Places of departure
The term “whereabouts” carries within itself a certain notion of movement: it designates a place where a person or thing is, will stop or remain. It refers, at the same time, to the point of departure and arrival of something, to an end or to a transitional situation. Such ambiguity and indefiniteness become realized in the series of works selected for this solo exhibition by David Almeida.
The artist focuses on the representation of fragments of space without location or specific geographical landmarks: they do not belong to the urban or the rural space. These fragments operate as non-places.

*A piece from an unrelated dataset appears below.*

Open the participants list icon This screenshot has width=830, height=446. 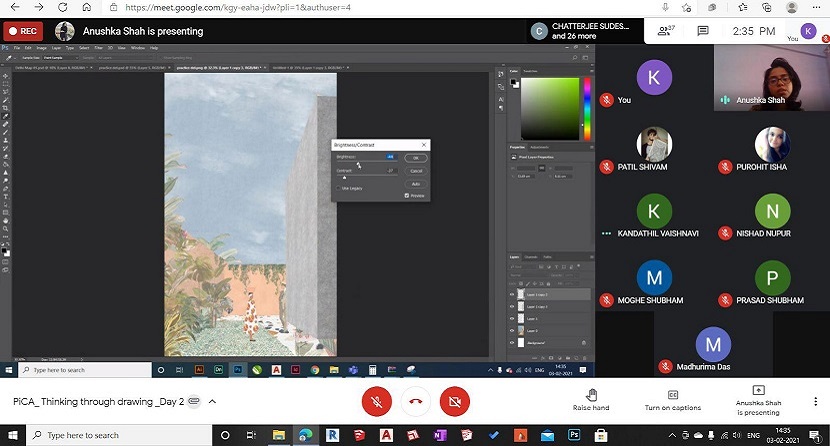pyautogui.click(x=666, y=32)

Despite their material currency, they do not have singularities that make them unique. And as a consequence, they become strangely familiar to everyone. The artworks have a certain narrative about the common: although shared in everyone's mind, these non-places exist only as common places, whose emptiness of meaning becomes realized in, and by, their generality. Accidents, holes and improvised shelters create sort of small landscapes and dilute the viewer’s horizon when in front of the painting.
Like in Teodolitos [Theodolites], a previous series by the artist, the research is oriented towards the apprehension and representation of the space existing between things in the world. In these earlier works intentionally marked objects and crevices suddenly interrupted the landscape. However, in the works shown in this exhibition David Almeida seems to explore the fracture itself, going deeper into a search for the indeterminacy of the spaces and the image references that permeate our geographical imagination. The spaces created, which are always marked by a shadow or a hole, are invariably absences that are also present as painting, like in Ravina [Ravine] and Barrafunda [Deep Sandbank].

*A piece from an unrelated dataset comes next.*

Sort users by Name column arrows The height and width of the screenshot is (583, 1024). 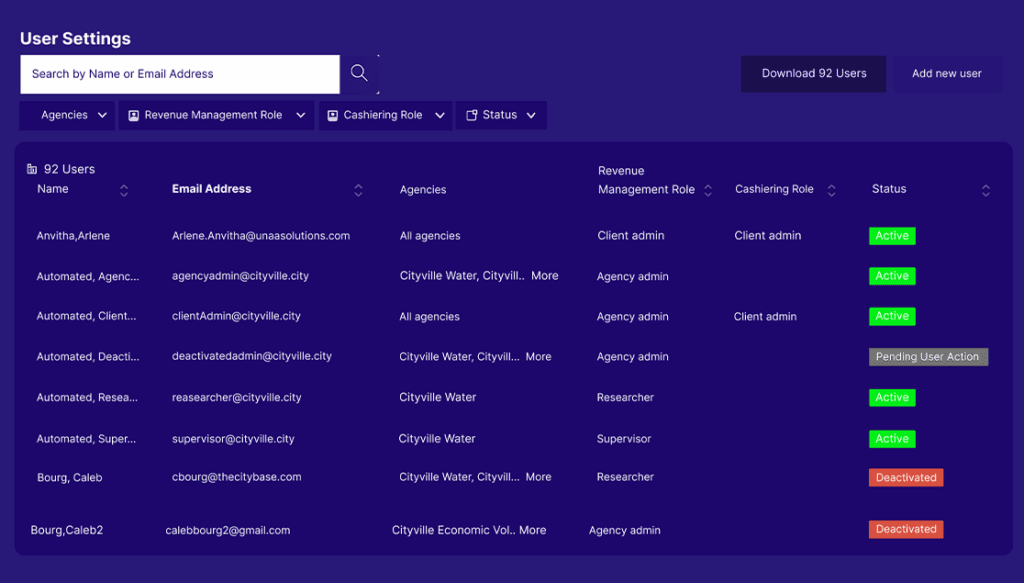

In both these works, titled as geographic accidents, the layers of paint seem to behave as subsurface horizons of the ground – often without an abrupt transition within the colour palette. The artist suspends the real scale of the phenomena represented, confusing our references about certain phenomena: in Estivemos aqui em algum lugar no tempo [We have been here somewhere in time] a sort of canyon is reduced to the photographic scale, and its real dimension assumes a secondary character before the concreteness and matter contained in the painting. The fragments of space, however, as they become central objects of the painting, have their condition of non-place suspended.
The dialectic between non-place and place becomes realized in the works shown in the exhibition: there is a specific dynamic proposed by the artist, in which the non-place represented acquires the status of place through the artistic gesture. As a whereabouts, painting is the place of departure and cessation of this dynamic, and in the exhibition, Fissura [Fissure] functions as a kind of index for such an operation. Unlike all the others, this artwork refers directly to an urban fragment and, as an artwork, it operates in the reconstruction of such given spatiality. This operation is realized in a sort of concession of status of place to almost undifferentiated spatial fragments.
Standing before the images evoked and contained in the works, on the limit, the way the painting works allows for the emergence of polysemic narratives upon these non-places. In this way, a possible statement is made about the end of these spatial fragments, in which their own beginning is inscribed: certain facts about the future melt in the improvised shelters – with their almost apocalyptic character – as well as in the ravines, holes and scenes of dug-up earth.